El mapa laboral del futuro estará condicionado no solo por factores económicos, sino por esta transición demográfica de gran calado, que requiere respuestas estratégicas hoy para garantizar sostenibilidad mañana.
¿En qué sectores están los puntos de mayor tensión?
Sectores envejecidos sin suficiente relevo:
Algunos sectores como la Agricultura, las Actividades Inmobiliarias o la Administración Pública y la Educación acumulan un alto porcentaje de trabajadores mayores de 55 años, pero no muestran mucha presión en forma de vacantes, lo que indica un relevo generacional pendiente.
- Agricultura: Japón, Suecia, Australia o Portugal
- Actividades Inmobiliarias: Alemania, Reino Unido, Chile o Suiza
- Administración Pública y Educación: Italia, España o Grecia.
Sectores con ratios altos de vacantes, pero estructura joven:
Otros sectores presentan una mayor tensión para cubrir puestos, aunque no presentan estructuras tan envejecidas, pero pueden existir problemas de falta de trabajadores.
- Hostelería, Actividades administrativas y Construcción: Francia, Grecia, Alemania o Países Bajos.
- Información y Comunicación y Actividades sanitarias: Estados Unidos, Canadá, Portugal y Suecia.
La ratio de vacantes se duplica desde 2014
La escasez de talento es un problema creciente. En prácticamente todos los países considerados, la situación hoy es notablemente peor que hace una década. Las empresas experimentan hoy mayores dificultades para cubrir vacantes que hace solo unos pocos años. La manera de medir este fenómeno, tanto entre países como a lo largo del tiempo, es a través de la ratio de vacantes (número de vacantes en el país/ sector dividido por el tamaño del mercado de trabajo en el país/sector).
La ratio de vacantes ha experimentado una tendencia al alza en la última década, pasando del 1,6% en 2014 al 4,0% en 2023, con un pico significativo del 4,8% en 2022. Esta evolución refleja una creciente tensión en el mercado laboral y una mayor dificultad de las empresas para cubrir puestos vacantes, especialmente tras el impacto de la pandemia y en un contexto de cambio demográfico y envejecimiento de la población en edad de trabajar.
La caída en 2020 (hasta el 2,7%) fue un efecto de la pandemia, pero el rápido repunte en 2021 y 2022 apunta a una reactivación en los desajustes no resueltos entre la oferta y la demanda de trabajo. Aunque en 2023 se observa un ligero descenso, la ratio sigue por encima del nivel pre-pandemia, lo que sugiere una tensión estructural consolidada.

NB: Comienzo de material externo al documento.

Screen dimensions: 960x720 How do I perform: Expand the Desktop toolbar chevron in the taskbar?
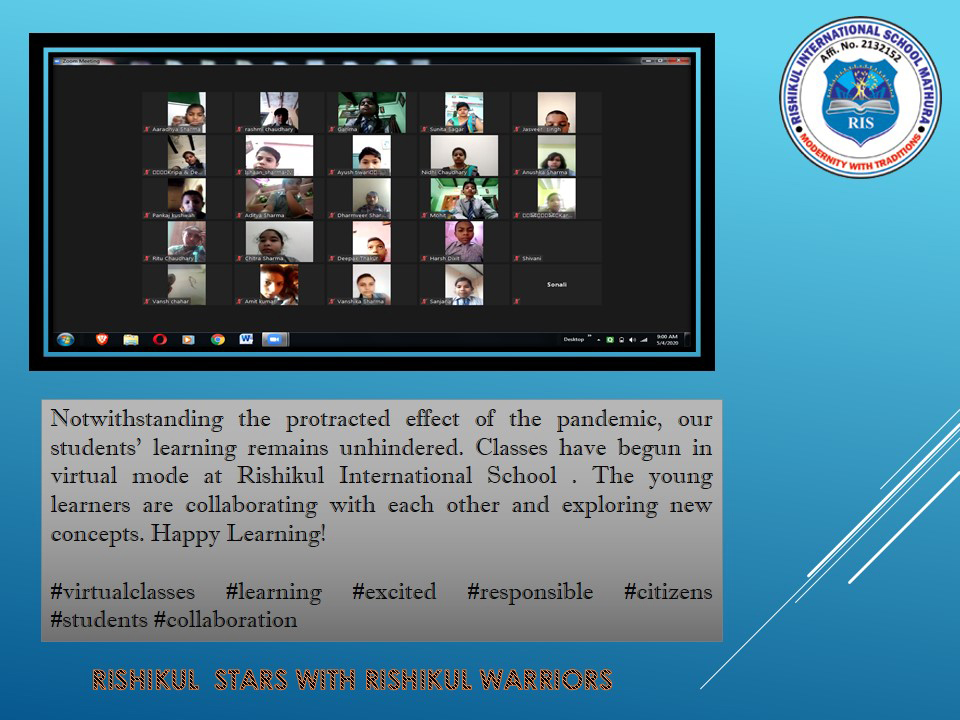589,337
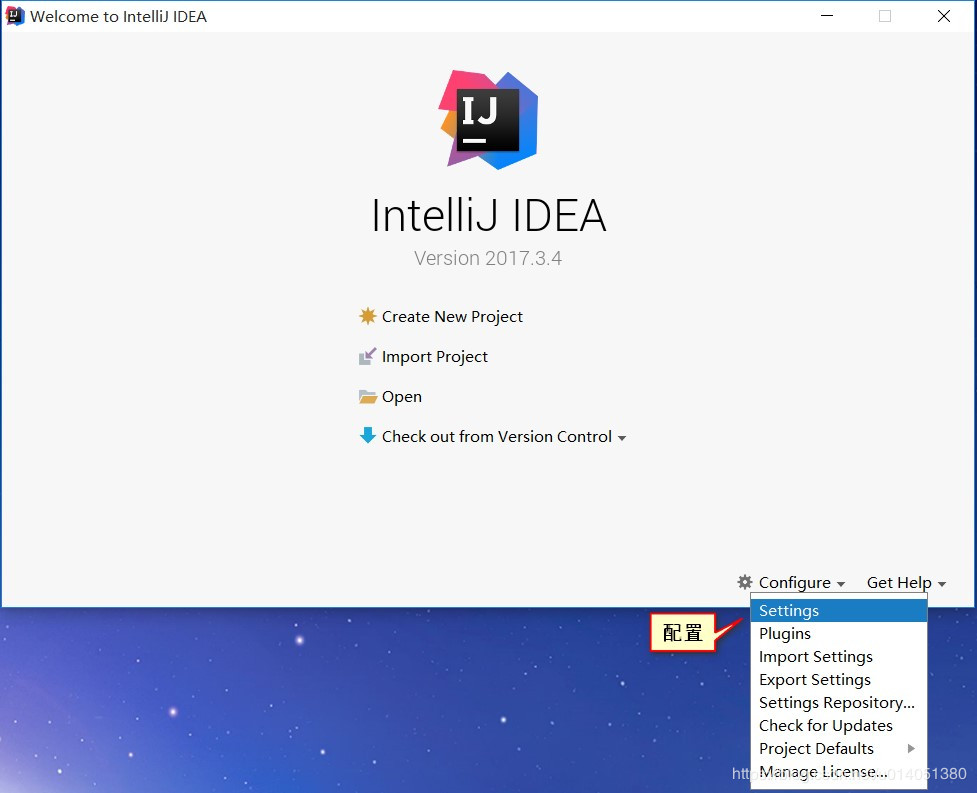This screenshot has width=977, height=793.
Task: Choose Export Settings
Action: coord(814,679)
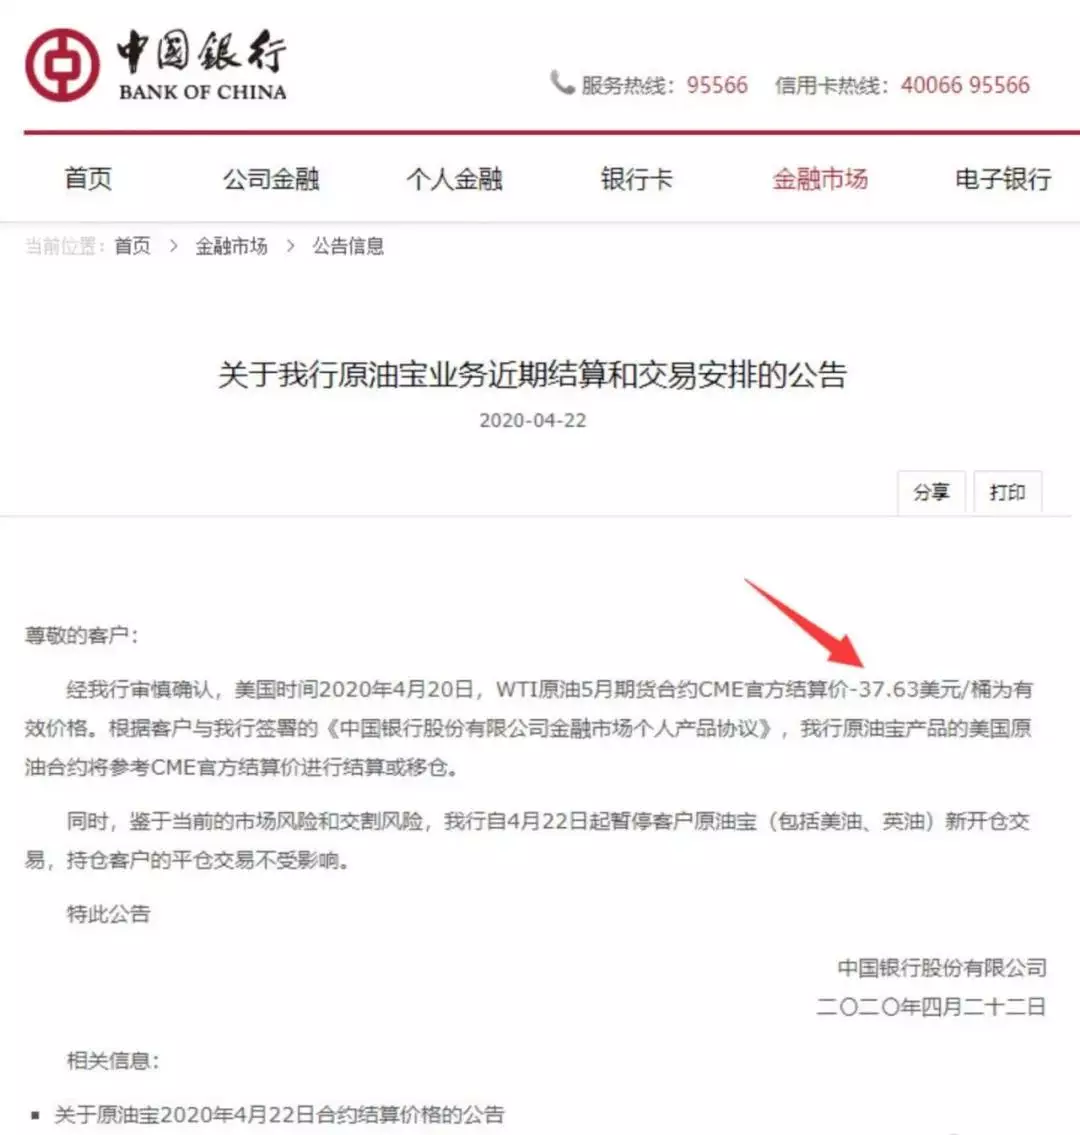
Task: Click the credit card hotline 40066 95566
Action: (965, 85)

Por sectores, la Hostelería y las Actividades sanitarias presentan las mayores ratios de vacantes. Otros sectores más intensivos en conocimiento, como las Actividades profesionales y científicas, la Información y la comunicación también destacan por la falta de cualificación adecuada.
¿Está preparada la nueva generación para asumir el relevo?
- Formación actual de los jóvenes
El análisis de los egresados universitarios revela un desajuste entre lo que estudian los jóvenes y lo que realmente demanda el mercado laboral. Carreras como educación, salud, economía y empresa concentran gran parte de los titulados, mientras que ámbitos clave como la construcción o la industria reciben un interés mucho menor. - Inserción en el mercado laboral
Al comparar el nivel educativo con los empleos que ocupan, se observa una fuerte polarización. Esto pone de relieve que no basta con incrementar el número de graduados si la formación no está alineada con las necesidades de los sectores estratégicos. - Expectativas sobre el futuro profesional
Aunque las aspiraciones varían según el país, los jóvenes suelen coincidir en algunos aspectos: buscan estabilidad, un entorno laboral positivo, oportunidades de desarrollo profesional y trabajos con propósito.
El relevo generacional no solo está determinado por la cantidad de jóvenes, sino también por su formación, los sectores en los que se incorporan y sus expectativas laborales.La desconexión entre la oferta educativa, la empleabilidad y las aspiraciones profesionales constituye un importante obstáculo para asegurar la continuidad de los sectores estratégicos. Comprender a la nueva generación es esencial para que las empresas puedan atraer y retener talento joven en la próxima década.